DanBloomberg · 2024-02-21T18:00:38Z

Those asterisks seem regular enough to identify with a good HM sel (structuring element).
Can you show me the HM sel that you used?
For an example of how to generate these HM sels, be sure to see prog/livre_hmt.c
and run it with the parameters that were used for the figures:

   livre_hmt 1 8
   livre_hmt 2 4

DanBloomberg · 2024-02-21T18:02:30Z

Also, look at prog/findpattern_reg.c

DanBloomberg · 2024-02-21T21:09:32Z

Also, if the asterisks always come in strings of at least 3, I would use a string of at least 3 of them for the HM sel. That will make it more robust against false positives.

Then after the HM transform, dilate by the image that was used to make the HM sel.
Then you have 2 choices to remove the asterisks from the input image:
(1) do a small dilation on the result and then subtract it from the input image
(2) use the result as a seed, fill with clipping to the input image, and then subtract that from the input image.

Elias-Est · 2024-02-23T11:12:52Z

Hi @DanBloomberg,

thanks for your response. I looked at the classes you mentioned and how they use the "pixGenerateSelBoundary" method. Using that information, I was able to create a Sel with which I can detect the asterisks quite reliably now. Maybe I'll do some fine-tuning for even better results, but for now, they are sufficient.

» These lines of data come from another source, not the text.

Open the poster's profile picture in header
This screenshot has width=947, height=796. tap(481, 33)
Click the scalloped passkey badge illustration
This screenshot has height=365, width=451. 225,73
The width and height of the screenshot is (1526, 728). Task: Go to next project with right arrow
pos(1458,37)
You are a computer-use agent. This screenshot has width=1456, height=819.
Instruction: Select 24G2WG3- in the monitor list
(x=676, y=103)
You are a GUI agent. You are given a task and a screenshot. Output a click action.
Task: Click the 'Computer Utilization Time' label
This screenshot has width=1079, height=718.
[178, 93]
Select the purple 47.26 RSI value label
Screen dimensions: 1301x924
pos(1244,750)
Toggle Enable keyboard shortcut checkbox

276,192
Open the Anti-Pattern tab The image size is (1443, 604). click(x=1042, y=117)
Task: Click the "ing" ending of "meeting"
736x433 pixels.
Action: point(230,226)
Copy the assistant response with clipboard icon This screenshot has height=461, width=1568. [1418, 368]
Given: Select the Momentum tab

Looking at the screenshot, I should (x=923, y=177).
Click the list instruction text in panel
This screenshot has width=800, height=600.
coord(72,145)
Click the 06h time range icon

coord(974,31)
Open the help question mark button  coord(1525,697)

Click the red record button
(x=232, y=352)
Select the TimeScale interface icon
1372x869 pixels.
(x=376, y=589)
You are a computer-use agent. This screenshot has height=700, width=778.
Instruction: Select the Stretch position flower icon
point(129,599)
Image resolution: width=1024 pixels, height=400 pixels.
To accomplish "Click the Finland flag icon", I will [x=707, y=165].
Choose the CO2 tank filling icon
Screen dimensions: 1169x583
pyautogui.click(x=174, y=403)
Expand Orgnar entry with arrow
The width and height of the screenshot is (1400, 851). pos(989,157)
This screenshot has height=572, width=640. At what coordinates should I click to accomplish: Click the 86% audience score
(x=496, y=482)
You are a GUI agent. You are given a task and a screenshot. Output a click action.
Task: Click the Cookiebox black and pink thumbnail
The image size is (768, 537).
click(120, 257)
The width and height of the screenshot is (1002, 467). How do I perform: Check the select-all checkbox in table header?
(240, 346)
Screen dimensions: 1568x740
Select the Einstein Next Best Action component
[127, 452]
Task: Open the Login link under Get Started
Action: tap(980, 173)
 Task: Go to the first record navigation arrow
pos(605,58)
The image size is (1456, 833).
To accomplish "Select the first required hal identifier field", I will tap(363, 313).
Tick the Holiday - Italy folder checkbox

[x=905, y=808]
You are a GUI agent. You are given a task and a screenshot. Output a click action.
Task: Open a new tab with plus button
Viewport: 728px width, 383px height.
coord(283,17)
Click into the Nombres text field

Originally, I tried to find the common parts of the asterisks by hand and created Sels with "selCreateFromString", which probably was a bit too optimistic.

Unfortunately, some documents contain single asterisks so using strings of them is not an option.

For removing the found asterisks from the document image, I tried your first suggestion (I'm using pixDilateBrick to dilate), and it works fine, too.

Thank you very much for your help and have a nice weekend.

DanBloomberg · 2024-02-23T18:37:59Z

Glad it worked out! I wrote those functions for creating HM sels from a bitmap because it's much easier than making them by hand, one hit or miss at a time.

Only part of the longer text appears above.